病、癒やされ

私はだいたい年に二回くらい風邪をひく。それも毎年まるで決まっているかのように同じ時期である。それが最初から分かっているのであれば、健康管理に気をつけて風邪をひかないように心掛ければよいではないか、と思わないわけでもないのだが、どれだけ気をつけてもやはりひくものはひいてしまうのである。そんなわけで、おそらく体が休みを必要としているからであろうなどと勝手に都合の良いように解釈をしているのである。考えてもみれば、実際風邪をまったく健康体でいるよりは、年に二度くらい風邪をひくのがちょうど良いのではないかとも思える。なぜなら「体調不良」という理由で、事前の根回しや調整なしで仕事を休めるからだ。たまにはそんな突然の休養も良いものである。

とはいっても風邪をひくのは楽しいものではない。通勤電車に長いこと揺られて仕事に行く必要がなくなるのはありがたいが、医者に行ったら行ったで、他のもっと伝染力の強烈なウィルスを持っているのではないかと疑いたくなるような病人に囲まれながら、診察の順番を待つのである。運が悪ければ、大したことないと高を括っていたものが、周囲にも影響を及ぼすような大事になってしまいかねないので、それはそれで困ってしまう。さすがにそのようなことは極めてまれなことであろう。とはいえ風邪のデメリットと言うのは他にもある。熱を出してしまうことがその最たる物だ。熱を出すと、頭が重くなったり、寒気がしたりでどうにも不快極まりない。前にこんなことさえあった。熱を出した時に、ベッドの中で休みながらホラー小説を読んでいたわけだが、その後眠って夢を見たら、こともあろうか物語の世界に自分自身を登場させてしまったので、夢見の悪いことこの上なかった。いやはや、風邪は許容できるとしても発熱というのは歓迎できないというのが、多くの人たちが感じていることかもしれない。

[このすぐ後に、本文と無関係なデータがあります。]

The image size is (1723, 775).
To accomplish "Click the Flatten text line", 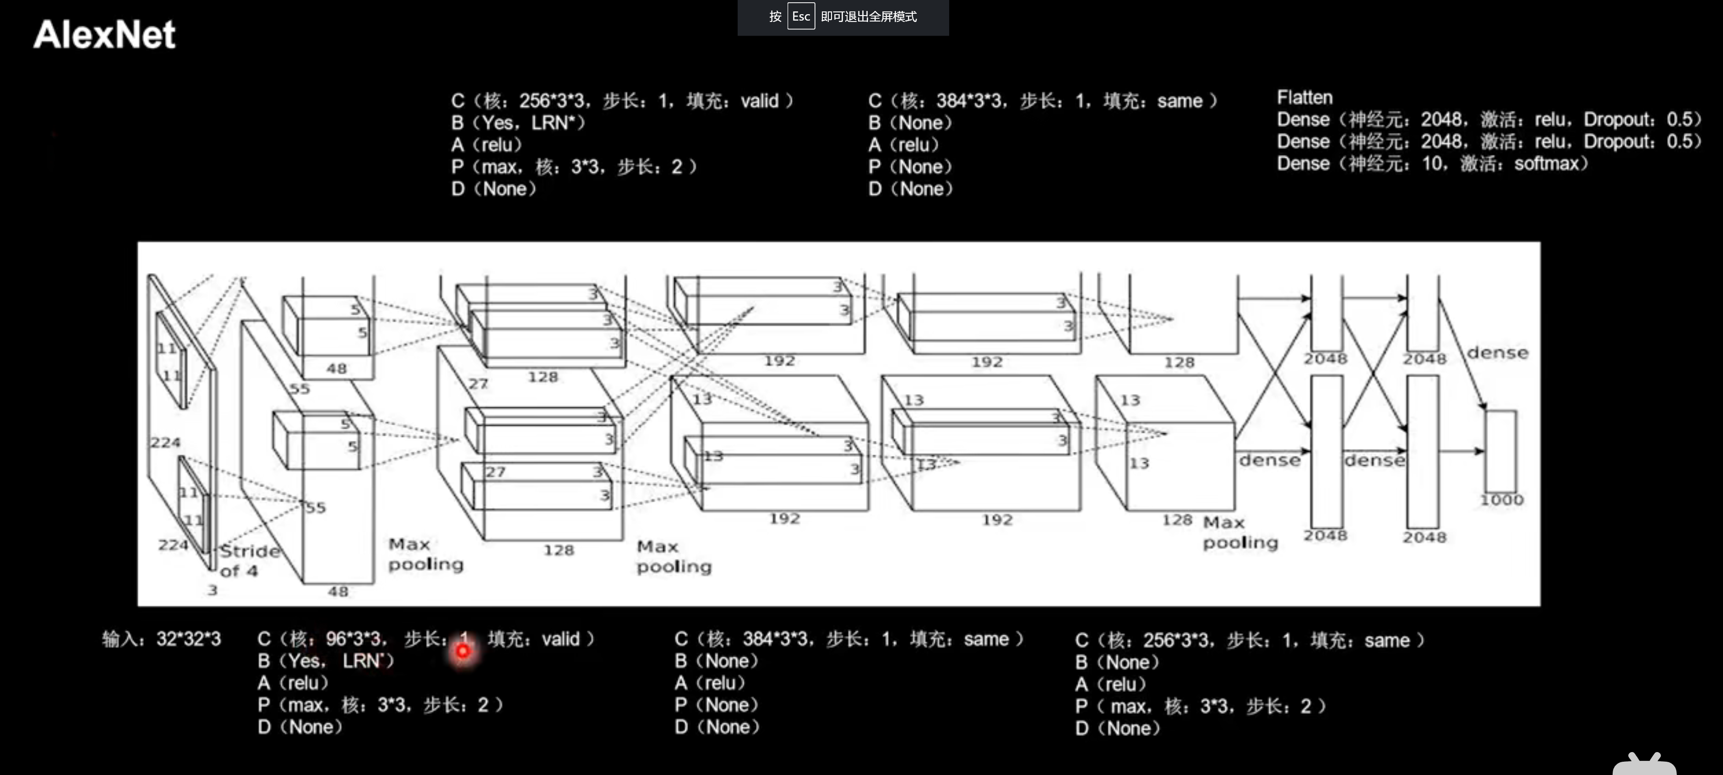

そして熱が出てしまったら、まずは熱を下げたいと思うものだろう。薬を飲むなり、休むなり、人それぞれやり方はあるだろうが、目指すところに違いはあるまい。ところで世の中には意外な方法で熱を下げたことのある人がいたようだ。誰かと言えば、イエス・キリストの弟子シモンのしゅうとめである。しかも彼女の場合はただの風邪ではなく、熱病であったというから、相当やっかいな問題を抱えていたに違いない。しかし彼女の熱は奇跡的に下がったのだ。いや、むしろ奇跡そのものだろう。聖書にはこのように書かれている。「ところが、シモンのしゅうとめが熱病で床に着いていたので、人々はさっそく彼女のことをイエスに知らせた。イエスは、彼女に近寄り、その手を取って起こされた。すると熱がひき、彼女は彼らをもてなした。」(マルコの福音1章30〜31節)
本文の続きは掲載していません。